In the fall of 2025, with help from Duke’s Environmental Law and Policy Clinic, the community achieved a victory when the state issued Alcoa a new multi-year permit for the old smelting site that requires stricter measurement and monitoring of polluting chemicals that run off the site through stormwater drains. That stormwater leaves through 12 discharge points, called outfalls, that empty into Badin Lake and Little Mountain Creek, sections of the Yadkin River which are used as water supply. The clinic is also conducting community-engaged research to independently test for contaminants at locations that the community has identified as places of concern. 

“Alcoa will be testing more frequently for more pollutants and also be subject to more stringent standards to protect human health and the environment,” said clinic co-director Ryke Longest.

“There’s continuing work to be done, but this is a tangible victory we can point to after multiple years of advocacy. It felt good to get that done.”

The Environmental Law and Policy Clinic, one of 12 clinics at Duke Law, enrolls students from both the Law School and Duke University's Nicholas School of the Environment who work on matters involving air and water quality, environmental justice, natural resources conservation, and other issues. 
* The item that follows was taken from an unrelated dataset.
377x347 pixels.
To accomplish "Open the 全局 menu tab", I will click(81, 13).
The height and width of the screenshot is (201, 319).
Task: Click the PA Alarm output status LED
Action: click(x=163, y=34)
Large group of adults posing outdoors on grass near power lines and industrial buildings under a cloudy sky.
Concrete culvert opening into a green, plant-filled creek below a railroad track, surrounded by dense summer foliage.
Two people paddle separate kayaks across a wide lake toward distant wooded hills under a cloudy sky.
Testimonial

The clinic is very focused on what we need and presenting us with the facts and the different options that we can then use to decide what direction to go in. It’s been a really successful model for us, as environmental advocates, to have that legal and technical expertise to back us up.